Data entries:
*** Block opens ***

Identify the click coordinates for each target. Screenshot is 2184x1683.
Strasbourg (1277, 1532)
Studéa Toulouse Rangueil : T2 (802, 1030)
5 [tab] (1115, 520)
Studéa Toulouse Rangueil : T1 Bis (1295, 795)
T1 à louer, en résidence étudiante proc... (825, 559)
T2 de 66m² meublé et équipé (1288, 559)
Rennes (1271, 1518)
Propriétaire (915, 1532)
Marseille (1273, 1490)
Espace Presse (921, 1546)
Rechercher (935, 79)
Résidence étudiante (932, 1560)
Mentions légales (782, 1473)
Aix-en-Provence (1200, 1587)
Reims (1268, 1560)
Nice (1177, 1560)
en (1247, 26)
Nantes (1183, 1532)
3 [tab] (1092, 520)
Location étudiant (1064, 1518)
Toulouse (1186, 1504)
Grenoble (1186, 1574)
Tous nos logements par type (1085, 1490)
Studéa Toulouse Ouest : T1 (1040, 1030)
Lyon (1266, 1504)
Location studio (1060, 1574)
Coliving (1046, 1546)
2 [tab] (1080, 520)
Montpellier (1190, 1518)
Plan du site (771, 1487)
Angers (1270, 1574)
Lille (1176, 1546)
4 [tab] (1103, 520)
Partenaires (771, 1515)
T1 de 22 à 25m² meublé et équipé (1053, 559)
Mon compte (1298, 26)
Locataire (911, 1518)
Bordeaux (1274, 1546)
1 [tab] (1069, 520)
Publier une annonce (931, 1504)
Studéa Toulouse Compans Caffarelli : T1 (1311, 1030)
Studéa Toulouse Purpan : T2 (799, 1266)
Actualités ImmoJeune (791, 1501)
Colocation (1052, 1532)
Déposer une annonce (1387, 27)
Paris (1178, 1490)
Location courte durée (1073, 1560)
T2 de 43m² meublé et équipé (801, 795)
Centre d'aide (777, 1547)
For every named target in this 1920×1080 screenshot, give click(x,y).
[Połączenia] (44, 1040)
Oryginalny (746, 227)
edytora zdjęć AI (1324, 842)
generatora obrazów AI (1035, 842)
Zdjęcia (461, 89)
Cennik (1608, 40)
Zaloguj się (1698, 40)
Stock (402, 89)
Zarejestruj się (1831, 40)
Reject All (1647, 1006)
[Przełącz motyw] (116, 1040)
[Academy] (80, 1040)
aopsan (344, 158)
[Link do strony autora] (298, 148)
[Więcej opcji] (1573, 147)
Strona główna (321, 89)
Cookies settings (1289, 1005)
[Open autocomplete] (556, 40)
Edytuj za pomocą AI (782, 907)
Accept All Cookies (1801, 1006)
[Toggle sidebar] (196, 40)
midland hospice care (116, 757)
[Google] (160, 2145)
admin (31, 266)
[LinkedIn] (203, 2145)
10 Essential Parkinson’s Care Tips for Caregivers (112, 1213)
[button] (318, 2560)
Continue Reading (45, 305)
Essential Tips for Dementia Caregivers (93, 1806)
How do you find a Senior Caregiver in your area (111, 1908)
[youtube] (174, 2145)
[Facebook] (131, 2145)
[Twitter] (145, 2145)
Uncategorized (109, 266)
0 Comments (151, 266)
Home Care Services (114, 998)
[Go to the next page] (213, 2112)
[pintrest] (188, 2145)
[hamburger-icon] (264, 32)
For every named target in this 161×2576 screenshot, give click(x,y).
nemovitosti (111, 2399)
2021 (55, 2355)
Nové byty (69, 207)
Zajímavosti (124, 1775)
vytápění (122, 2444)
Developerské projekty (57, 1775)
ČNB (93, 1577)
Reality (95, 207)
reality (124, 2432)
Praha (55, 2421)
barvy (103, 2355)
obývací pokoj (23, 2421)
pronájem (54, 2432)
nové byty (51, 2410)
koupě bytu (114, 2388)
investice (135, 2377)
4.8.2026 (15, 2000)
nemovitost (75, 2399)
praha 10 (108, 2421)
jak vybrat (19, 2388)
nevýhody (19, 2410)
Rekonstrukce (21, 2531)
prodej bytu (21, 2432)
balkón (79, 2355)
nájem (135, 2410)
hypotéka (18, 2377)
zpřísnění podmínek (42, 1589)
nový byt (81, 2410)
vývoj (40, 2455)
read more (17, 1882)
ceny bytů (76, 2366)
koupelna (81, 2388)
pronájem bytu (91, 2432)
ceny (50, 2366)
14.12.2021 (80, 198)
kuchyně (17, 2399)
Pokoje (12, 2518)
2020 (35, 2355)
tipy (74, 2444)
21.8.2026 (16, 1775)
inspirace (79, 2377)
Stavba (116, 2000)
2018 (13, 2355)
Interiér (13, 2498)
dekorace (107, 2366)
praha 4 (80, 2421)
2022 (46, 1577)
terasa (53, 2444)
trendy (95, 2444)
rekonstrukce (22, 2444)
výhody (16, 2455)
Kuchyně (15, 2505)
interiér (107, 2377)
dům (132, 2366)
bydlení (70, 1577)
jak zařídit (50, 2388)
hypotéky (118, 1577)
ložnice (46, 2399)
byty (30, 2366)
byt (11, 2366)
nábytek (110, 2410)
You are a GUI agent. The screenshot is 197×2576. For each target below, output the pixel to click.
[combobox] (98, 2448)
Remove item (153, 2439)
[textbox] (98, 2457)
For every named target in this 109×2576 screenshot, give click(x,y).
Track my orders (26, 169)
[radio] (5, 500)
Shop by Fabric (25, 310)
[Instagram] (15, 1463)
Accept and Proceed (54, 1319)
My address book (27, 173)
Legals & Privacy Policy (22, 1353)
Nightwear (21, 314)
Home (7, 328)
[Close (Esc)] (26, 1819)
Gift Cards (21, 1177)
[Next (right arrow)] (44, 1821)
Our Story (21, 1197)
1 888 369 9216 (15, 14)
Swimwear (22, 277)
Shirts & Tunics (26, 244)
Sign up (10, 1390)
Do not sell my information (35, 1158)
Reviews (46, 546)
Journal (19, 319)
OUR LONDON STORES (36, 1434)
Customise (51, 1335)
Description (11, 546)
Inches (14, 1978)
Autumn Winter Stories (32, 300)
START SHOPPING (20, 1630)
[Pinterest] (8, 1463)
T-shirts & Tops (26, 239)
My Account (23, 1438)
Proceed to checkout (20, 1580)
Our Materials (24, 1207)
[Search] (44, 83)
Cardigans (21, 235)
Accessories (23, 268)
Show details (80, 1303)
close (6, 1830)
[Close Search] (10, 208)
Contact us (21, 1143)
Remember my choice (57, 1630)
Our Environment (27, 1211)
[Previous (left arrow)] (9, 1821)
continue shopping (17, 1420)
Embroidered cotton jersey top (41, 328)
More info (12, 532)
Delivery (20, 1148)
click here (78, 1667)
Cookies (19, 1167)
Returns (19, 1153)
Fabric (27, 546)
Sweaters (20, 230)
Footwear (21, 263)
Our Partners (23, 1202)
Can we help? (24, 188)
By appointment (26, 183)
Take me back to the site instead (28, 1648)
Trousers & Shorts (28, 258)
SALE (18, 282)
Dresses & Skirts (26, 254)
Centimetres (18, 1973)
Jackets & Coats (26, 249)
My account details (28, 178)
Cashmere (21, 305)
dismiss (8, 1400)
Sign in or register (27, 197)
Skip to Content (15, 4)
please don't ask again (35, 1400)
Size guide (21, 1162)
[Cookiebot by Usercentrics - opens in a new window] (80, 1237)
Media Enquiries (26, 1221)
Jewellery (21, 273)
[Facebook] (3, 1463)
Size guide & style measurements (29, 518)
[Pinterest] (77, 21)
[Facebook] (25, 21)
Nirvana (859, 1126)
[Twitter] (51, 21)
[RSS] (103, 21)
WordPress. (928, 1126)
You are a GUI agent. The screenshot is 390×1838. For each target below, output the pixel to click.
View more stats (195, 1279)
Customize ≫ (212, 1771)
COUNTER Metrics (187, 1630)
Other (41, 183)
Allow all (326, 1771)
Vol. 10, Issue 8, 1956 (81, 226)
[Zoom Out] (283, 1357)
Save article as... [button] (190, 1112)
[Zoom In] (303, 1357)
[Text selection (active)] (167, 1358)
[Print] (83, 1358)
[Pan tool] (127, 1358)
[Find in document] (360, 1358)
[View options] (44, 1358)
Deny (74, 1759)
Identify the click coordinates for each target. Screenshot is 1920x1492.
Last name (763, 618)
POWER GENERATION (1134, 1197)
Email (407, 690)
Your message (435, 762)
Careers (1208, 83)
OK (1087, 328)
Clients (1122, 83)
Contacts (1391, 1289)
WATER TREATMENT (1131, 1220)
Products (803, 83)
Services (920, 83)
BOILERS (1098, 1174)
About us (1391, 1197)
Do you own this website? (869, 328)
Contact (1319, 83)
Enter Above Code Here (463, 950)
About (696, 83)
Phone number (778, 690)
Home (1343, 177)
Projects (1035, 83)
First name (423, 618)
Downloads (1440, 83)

*** Block closes ***

Task to carry out:
Going through the records above, count the lines that include the word "every". Give the number alone.

Result for this exercise:
3